# EXERCISE DIRECTIONS
In the listing below, locate the line containing "Given: Focus the" and the line containing "You are a computer-use agent. Viewport: 706px". Output both of them and every line between, exactly as written, and nothing more.

# DATA FOR ANALYSIS
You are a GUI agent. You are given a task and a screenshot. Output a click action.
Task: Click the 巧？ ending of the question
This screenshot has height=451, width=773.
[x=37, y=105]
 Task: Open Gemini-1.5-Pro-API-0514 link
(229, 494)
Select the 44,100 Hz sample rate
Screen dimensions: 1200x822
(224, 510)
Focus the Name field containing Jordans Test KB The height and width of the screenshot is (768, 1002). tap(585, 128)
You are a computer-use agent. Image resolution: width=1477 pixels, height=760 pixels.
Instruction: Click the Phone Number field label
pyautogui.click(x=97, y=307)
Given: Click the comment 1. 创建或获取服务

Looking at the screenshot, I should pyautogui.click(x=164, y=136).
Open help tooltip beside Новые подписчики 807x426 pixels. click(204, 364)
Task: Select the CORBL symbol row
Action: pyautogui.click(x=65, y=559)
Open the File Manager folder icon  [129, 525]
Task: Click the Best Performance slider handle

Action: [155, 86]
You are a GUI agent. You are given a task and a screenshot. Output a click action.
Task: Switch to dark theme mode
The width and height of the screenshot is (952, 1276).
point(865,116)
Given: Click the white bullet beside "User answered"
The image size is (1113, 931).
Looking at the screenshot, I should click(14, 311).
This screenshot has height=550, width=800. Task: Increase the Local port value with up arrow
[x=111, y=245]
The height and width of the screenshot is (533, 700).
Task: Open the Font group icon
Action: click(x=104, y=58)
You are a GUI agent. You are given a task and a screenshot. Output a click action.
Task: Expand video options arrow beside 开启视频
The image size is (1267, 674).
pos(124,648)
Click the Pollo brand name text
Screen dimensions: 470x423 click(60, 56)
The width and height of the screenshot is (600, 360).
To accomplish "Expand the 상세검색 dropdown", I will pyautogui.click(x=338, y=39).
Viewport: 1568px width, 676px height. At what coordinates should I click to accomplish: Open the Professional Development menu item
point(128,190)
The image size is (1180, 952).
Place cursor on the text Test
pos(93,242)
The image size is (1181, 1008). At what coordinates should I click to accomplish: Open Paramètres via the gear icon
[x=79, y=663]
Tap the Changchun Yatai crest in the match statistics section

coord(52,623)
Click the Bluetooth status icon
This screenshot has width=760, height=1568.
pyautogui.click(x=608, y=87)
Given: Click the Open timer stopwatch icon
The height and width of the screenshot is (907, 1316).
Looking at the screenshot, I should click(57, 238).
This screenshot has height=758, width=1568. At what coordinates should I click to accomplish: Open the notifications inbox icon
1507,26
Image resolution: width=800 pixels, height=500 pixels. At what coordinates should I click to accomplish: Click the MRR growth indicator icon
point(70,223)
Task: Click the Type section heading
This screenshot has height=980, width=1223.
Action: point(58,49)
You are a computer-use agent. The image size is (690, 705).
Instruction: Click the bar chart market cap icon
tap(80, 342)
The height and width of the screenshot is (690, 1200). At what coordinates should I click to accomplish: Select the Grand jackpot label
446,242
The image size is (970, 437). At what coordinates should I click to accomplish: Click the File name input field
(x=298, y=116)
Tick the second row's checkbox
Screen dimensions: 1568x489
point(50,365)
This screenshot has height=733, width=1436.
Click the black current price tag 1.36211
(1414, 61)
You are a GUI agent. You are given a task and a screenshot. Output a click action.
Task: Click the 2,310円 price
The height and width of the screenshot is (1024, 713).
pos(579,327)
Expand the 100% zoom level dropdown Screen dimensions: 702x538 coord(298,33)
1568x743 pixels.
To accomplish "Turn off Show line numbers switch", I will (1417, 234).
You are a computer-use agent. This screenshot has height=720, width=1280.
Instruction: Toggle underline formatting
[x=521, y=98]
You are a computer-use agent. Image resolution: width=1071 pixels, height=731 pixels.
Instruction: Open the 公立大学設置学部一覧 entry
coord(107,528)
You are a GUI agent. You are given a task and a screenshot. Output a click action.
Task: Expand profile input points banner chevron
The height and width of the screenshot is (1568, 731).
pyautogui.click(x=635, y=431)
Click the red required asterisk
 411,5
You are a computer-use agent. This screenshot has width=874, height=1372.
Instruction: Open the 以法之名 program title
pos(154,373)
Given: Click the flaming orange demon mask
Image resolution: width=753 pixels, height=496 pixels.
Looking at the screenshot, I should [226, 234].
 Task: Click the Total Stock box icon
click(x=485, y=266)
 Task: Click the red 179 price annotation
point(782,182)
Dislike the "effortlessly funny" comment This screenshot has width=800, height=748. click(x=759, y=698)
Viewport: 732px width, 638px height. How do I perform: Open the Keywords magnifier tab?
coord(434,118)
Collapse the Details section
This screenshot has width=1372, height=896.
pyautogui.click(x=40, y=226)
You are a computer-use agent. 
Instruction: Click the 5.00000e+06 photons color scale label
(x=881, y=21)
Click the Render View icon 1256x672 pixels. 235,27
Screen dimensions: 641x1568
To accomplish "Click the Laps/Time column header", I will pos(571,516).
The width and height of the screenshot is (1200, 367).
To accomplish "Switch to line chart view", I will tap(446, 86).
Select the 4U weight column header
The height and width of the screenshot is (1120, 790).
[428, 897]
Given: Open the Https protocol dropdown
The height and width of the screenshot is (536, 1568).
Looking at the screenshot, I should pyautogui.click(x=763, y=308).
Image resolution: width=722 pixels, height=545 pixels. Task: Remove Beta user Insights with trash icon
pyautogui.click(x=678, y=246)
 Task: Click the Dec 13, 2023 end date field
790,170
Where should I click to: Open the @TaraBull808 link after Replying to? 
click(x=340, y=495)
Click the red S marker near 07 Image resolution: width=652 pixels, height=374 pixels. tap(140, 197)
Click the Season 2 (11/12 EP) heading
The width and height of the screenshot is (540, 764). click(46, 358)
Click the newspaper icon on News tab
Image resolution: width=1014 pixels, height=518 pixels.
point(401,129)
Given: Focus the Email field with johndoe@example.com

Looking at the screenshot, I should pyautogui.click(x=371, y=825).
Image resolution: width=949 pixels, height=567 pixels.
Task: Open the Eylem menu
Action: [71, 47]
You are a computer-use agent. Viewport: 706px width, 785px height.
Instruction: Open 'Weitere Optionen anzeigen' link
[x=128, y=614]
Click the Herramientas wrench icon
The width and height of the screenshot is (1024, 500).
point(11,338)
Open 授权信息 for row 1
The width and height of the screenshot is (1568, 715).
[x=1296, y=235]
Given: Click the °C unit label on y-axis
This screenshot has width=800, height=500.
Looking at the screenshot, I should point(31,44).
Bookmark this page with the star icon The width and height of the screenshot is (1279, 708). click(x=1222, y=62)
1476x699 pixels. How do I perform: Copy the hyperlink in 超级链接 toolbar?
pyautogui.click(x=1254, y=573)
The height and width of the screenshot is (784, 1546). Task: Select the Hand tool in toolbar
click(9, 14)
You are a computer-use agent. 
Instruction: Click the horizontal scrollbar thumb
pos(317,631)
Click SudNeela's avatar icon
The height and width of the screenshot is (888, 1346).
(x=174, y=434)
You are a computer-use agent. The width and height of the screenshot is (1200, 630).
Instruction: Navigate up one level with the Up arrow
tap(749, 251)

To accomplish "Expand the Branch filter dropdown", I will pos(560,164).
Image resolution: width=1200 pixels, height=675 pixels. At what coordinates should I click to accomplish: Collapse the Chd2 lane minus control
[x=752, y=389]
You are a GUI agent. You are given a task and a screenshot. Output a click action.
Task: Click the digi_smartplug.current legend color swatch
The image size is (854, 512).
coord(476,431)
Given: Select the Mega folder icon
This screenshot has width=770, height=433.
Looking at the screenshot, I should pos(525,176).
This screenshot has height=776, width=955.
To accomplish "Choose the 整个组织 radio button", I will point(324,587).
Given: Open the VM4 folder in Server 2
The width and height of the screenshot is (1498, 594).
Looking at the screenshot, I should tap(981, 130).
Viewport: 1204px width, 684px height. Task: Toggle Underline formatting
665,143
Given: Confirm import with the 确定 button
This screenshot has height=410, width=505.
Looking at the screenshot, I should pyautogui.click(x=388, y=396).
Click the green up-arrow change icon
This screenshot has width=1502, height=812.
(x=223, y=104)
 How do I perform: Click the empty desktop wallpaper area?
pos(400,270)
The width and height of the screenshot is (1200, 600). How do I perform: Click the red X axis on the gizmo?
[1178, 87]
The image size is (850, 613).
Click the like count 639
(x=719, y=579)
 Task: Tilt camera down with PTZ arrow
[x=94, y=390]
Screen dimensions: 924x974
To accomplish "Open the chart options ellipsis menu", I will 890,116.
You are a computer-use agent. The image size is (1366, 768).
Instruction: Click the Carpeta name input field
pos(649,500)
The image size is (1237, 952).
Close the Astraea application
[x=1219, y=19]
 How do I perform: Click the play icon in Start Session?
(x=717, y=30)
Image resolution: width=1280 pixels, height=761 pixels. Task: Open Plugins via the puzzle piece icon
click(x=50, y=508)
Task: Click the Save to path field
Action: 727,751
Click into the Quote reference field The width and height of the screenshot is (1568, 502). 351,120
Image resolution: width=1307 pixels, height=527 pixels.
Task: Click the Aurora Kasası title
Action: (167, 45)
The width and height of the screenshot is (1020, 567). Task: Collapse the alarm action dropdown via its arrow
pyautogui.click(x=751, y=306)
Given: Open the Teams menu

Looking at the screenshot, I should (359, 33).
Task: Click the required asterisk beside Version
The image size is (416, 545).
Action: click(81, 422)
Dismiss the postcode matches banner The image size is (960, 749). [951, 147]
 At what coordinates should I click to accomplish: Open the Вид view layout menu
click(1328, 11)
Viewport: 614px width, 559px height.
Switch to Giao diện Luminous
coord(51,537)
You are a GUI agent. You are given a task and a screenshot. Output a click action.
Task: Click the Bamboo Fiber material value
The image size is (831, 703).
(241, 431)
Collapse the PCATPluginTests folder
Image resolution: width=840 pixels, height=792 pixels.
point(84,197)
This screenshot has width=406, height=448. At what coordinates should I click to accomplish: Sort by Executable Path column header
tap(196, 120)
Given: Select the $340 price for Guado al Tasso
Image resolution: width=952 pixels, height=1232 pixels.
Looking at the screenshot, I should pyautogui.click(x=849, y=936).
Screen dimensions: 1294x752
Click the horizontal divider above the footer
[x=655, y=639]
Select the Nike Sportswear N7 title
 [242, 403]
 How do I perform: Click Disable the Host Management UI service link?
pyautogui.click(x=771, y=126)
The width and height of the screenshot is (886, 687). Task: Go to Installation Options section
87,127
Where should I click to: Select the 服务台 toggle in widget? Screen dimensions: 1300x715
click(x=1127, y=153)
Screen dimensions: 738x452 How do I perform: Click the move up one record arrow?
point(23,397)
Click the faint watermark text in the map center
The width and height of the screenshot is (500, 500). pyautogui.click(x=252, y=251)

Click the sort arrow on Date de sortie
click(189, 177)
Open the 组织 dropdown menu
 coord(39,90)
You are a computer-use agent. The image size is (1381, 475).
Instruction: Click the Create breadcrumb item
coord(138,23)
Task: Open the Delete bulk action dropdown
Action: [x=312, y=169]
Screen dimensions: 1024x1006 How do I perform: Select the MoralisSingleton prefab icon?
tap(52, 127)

# PROBLEM SOLUTION
Given: Focus the Email field with johndoe@example.com

Looking at the screenshot, I should pyautogui.click(x=371, y=825).
Image resolution: width=949 pixels, height=567 pixels.
Task: Open the Eylem menu
Action: [71, 47]
You are a computer-use agent. Viewport: 706px width, 785px height.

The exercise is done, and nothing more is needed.